TO BE DONE:
Copy out the following lines without any change.

SUPPLIED MATERIAL:
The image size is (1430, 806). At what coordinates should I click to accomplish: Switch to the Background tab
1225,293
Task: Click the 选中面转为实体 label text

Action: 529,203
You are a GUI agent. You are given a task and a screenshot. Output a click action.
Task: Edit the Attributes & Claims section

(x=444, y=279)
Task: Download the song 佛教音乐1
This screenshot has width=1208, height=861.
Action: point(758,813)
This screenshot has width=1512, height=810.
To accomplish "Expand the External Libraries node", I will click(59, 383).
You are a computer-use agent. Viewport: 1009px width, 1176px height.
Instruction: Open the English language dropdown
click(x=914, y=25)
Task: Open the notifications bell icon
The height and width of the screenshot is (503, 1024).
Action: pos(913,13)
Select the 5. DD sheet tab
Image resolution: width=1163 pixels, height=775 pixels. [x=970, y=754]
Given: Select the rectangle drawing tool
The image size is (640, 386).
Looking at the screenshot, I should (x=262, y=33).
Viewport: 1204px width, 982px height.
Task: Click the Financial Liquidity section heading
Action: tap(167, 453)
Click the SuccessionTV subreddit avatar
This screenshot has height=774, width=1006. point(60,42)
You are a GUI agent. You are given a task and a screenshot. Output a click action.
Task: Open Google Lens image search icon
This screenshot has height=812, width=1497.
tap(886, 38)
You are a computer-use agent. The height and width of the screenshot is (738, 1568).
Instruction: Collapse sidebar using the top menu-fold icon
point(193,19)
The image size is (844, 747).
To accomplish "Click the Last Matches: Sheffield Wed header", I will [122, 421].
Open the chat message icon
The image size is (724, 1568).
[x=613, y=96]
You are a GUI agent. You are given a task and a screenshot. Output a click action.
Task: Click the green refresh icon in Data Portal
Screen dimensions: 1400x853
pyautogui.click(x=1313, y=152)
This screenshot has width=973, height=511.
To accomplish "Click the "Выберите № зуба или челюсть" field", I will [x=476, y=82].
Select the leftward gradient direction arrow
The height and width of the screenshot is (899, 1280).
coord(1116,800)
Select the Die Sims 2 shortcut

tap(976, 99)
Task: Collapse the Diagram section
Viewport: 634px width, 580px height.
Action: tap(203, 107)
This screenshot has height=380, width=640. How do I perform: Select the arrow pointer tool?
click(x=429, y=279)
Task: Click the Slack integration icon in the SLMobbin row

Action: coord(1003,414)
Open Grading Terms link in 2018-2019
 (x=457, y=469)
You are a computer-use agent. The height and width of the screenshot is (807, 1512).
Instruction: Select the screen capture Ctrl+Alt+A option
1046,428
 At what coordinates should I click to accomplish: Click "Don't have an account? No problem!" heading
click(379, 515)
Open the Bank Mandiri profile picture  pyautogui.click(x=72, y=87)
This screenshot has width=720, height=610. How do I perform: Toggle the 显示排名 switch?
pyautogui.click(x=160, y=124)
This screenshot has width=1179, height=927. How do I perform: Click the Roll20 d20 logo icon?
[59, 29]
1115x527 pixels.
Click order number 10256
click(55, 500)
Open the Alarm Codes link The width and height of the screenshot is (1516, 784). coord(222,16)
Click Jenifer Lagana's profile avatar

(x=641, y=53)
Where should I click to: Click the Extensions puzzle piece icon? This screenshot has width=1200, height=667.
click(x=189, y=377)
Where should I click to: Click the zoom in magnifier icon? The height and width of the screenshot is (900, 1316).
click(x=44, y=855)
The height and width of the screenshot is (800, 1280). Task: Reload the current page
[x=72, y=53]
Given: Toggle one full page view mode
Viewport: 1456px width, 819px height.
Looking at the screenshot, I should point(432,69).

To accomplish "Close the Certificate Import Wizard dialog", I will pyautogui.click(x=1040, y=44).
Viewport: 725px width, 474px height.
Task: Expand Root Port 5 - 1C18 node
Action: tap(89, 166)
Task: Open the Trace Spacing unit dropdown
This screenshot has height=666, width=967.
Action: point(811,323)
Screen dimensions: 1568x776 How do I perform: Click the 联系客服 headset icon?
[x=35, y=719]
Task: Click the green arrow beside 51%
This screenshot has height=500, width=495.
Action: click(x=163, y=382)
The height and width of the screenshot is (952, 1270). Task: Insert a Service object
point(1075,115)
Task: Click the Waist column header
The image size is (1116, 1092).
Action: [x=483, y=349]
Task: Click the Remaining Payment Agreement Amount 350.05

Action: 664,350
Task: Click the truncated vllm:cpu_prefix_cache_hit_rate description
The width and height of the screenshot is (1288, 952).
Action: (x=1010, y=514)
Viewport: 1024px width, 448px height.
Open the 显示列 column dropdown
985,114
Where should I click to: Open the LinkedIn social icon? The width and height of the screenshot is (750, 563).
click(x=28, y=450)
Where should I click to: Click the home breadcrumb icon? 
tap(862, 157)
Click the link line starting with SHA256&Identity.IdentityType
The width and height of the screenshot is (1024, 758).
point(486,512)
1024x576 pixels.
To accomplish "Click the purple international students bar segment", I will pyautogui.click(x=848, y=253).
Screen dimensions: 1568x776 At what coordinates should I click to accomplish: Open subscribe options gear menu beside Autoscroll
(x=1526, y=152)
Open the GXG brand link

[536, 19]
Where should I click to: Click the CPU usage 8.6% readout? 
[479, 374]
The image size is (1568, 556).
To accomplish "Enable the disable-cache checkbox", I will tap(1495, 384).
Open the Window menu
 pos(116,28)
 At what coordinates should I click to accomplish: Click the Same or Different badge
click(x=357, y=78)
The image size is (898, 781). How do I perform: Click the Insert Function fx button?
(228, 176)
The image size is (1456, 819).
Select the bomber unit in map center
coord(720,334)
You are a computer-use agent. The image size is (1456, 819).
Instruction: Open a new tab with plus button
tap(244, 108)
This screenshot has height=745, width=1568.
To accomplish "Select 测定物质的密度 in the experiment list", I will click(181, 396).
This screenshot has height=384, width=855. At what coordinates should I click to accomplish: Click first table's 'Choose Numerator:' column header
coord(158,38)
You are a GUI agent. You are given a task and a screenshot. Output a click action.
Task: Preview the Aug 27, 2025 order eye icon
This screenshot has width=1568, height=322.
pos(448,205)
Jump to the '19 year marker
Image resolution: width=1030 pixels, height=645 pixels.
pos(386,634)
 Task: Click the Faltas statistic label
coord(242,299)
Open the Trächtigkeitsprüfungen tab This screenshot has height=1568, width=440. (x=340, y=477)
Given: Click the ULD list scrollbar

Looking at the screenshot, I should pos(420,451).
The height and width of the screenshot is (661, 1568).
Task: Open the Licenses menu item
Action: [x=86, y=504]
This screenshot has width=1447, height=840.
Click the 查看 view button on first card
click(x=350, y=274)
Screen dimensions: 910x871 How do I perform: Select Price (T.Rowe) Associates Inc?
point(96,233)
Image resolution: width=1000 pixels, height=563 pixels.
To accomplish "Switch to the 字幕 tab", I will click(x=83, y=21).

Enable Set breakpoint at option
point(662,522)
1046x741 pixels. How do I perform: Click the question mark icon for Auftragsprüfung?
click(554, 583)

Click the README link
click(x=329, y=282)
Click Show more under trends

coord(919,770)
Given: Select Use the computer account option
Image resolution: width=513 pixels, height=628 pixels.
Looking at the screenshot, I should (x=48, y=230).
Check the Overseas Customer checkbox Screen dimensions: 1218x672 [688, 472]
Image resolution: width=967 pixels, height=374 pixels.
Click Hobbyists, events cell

ANSWER TO THE EXERCISE:
The image size is (1430, 806). At what coordinates should I click to accomplish: Switch to the Background tab
1225,293
Task: Click the 选中面转为实体 label text

Action: 529,203
You are a GUI agent. You are given a task and a screenshot. Output a click action.
Task: Edit the Attributes & Claims section

(x=444, y=279)
Task: Download the song 佛教音乐1
This screenshot has width=1208, height=861.
Action: point(758,813)
This screenshot has width=1512, height=810.
To accomplish "Expand the External Libraries node", I will click(59, 383).
You are a computer-use agent. Viewport: 1009px width, 1176px height.
Instruction: Open the English language dropdown
click(x=914, y=25)
Task: Open the notifications bell icon
The height and width of the screenshot is (503, 1024).
Action: pos(913,13)
Select the 5. DD sheet tab
Image resolution: width=1163 pixels, height=775 pixels. [x=970, y=754]
Given: Select the rectangle drawing tool
The image size is (640, 386).
Looking at the screenshot, I should (x=262, y=33).
Viewport: 1204px width, 982px height.
Task: Click the Financial Liquidity section heading
Action: tap(167, 453)
Click the SuccessionTV subreddit avatar
This screenshot has height=774, width=1006. point(60,42)
You are a GUI agent. You are given a task and a screenshot. Output a click action.
Task: Open Google Lens image search icon
This screenshot has height=812, width=1497.
tap(886, 38)
You are a computer-use agent. The height and width of the screenshot is (738, 1568).
Instruction: Collapse sidebar using the top menu-fold icon
point(193,19)
The image size is (844, 747).
To accomplish "Click the Last Matches: Sheffield Wed header", I will [122, 421].
Open the chat message icon
The image size is (724, 1568).
[x=613, y=96]
You are a GUI agent. You are given a task and a screenshot. Output a click action.
Task: Click the green refresh icon in Data Portal
Screen dimensions: 1400x853
pyautogui.click(x=1313, y=152)
This screenshot has width=973, height=511.
To accomplish "Click the "Выберите № зуба или челюсть" field", I will [x=476, y=82].
Select the leftward gradient direction arrow
The height and width of the screenshot is (899, 1280).
coord(1116,800)
Select the Die Sims 2 shortcut

tap(976, 99)
Task: Collapse the Diagram section
Viewport: 634px width, 580px height.
Action: tap(203, 107)
This screenshot has height=380, width=640. How do I perform: Select the arrow pointer tool?
click(x=429, y=279)
Task: Click the Slack integration icon in the SLMobbin row

Action: coord(1003,414)
Open Grading Terms link in 2018-2019
 (x=457, y=469)
You are a computer-use agent. The height and width of the screenshot is (807, 1512).
Instruction: Select the screen capture Ctrl+Alt+A option
1046,428
 At what coordinates should I click to accomplish: Click "Don't have an account? No problem!" heading
click(379, 515)
Open the Bank Mandiri profile picture  pyautogui.click(x=72, y=87)
This screenshot has width=720, height=610. How do I perform: Toggle the 显示排名 switch?
pyautogui.click(x=160, y=124)
This screenshot has width=1179, height=927. How do I perform: Click the Roll20 d20 logo icon?
[59, 29]
1115x527 pixels.
Click order number 10256
click(55, 500)
Open the Alarm Codes link The width and height of the screenshot is (1516, 784). coord(222,16)
Click Jenifer Lagana's profile avatar

(x=641, y=53)
Where should I click to: Click the Extensions puzzle piece icon? This screenshot has width=1200, height=667.
click(x=189, y=377)
Where should I click to: Click the zoom in magnifier icon? The height and width of the screenshot is (900, 1316).
click(x=44, y=855)
The height and width of the screenshot is (800, 1280). Task: Reload the current page
[x=72, y=53]
Given: Toggle one full page view mode
Viewport: 1456px width, 819px height.
Looking at the screenshot, I should point(432,69).

To accomplish "Close the Certificate Import Wizard dialog", I will pyautogui.click(x=1040, y=44).
Viewport: 725px width, 474px height.
Task: Expand Root Port 5 - 1C18 node
Action: tap(89, 166)
Task: Open the Trace Spacing unit dropdown
This screenshot has height=666, width=967.
Action: point(811,323)
Screen dimensions: 1568x776 How do I perform: Click the 联系客服 headset icon?
[x=35, y=719]
Task: Click the green arrow beside 51%
This screenshot has height=500, width=495.
Action: click(x=163, y=382)
The height and width of the screenshot is (952, 1270). Task: Insert a Service object
point(1075,115)
Task: Click the Waist column header
The image size is (1116, 1092).
Action: [x=483, y=349]
Task: Click the Remaining Payment Agreement Amount 350.05

Action: 664,350
Task: Click the truncated vllm:cpu_prefix_cache_hit_rate description
The width and height of the screenshot is (1288, 952).
Action: (x=1010, y=514)
Viewport: 1024px width, 448px height.
Open the 显示列 column dropdown
985,114
Where should I click to: Open the LinkedIn social icon? The width and height of the screenshot is (750, 563).
click(x=28, y=450)
Where should I click to: Click the home breadcrumb icon? 
tap(862, 157)
Click the link line starting with SHA256&Identity.IdentityType
The width and height of the screenshot is (1024, 758).
point(486,512)
1024x576 pixels.
To accomplish "Click the purple international students bar segment", I will pyautogui.click(x=848, y=253).
Screen dimensions: 1568x776 At what coordinates should I click to accomplish: Open subscribe options gear menu beside Autoscroll
(x=1526, y=152)
Open the GXG brand link

[536, 19]
Where should I click to: Click the CPU usage 8.6% readout? 
[479, 374]
The image size is (1568, 556).
To accomplish "Enable the disable-cache checkbox", I will tap(1495, 384).
Open the Window menu
 pos(116,28)
 At what coordinates should I click to accomplish: Click the Same or Different badge
click(x=357, y=78)
The image size is (898, 781). How do I perform: Click the Insert Function fx button?
(228, 176)
The image size is (1456, 819).
Select the bomber unit in map center
coord(720,334)
You are a computer-use agent. The image size is (1456, 819).
Instruction: Open a new tab with plus button
tap(244, 108)
This screenshot has height=745, width=1568.
To accomplish "Select 测定物质的密度 in the experiment list", I will click(181, 396).
This screenshot has height=384, width=855. At what coordinates should I click to accomplish: Click first table's 'Choose Numerator:' column header
coord(158,38)
You are a GUI agent. You are given a task and a screenshot. Output a click action.
Task: Preview the Aug 27, 2025 order eye icon
This screenshot has width=1568, height=322.
pos(448,205)
Jump to the '19 year marker
Image resolution: width=1030 pixels, height=645 pixels.
pos(386,634)
 Task: Click the Faltas statistic label
coord(242,299)
Open the Trächtigkeitsprüfungen tab This screenshot has height=1568, width=440. (x=340, y=477)
Given: Click the ULD list scrollbar

Looking at the screenshot, I should pos(420,451).
The height and width of the screenshot is (661, 1568).
Task: Open the Licenses menu item
Action: [x=86, y=504]
This screenshot has width=1447, height=840.
Click the 查看 view button on first card
click(x=350, y=274)
Screen dimensions: 910x871 How do I perform: Select Price (T.Rowe) Associates Inc?
point(96,233)
Image resolution: width=1000 pixels, height=563 pixels.
To accomplish "Switch to the 字幕 tab", I will click(x=83, y=21).

Enable Set breakpoint at option
point(662,522)
1046x741 pixels. How do I perform: Click the question mark icon for Auftragsprüfung?
click(554, 583)

Click the README link
click(x=329, y=282)
Click Show more under trends

coord(919,770)
Given: Select Use the computer account option
Image resolution: width=513 pixels, height=628 pixels.
Looking at the screenshot, I should (x=48, y=230).
Check the Overseas Customer checkbox Screen dimensions: 1218x672 [688, 472]
Image resolution: width=967 pixels, height=374 pixels.
Click Hobbyists, events cell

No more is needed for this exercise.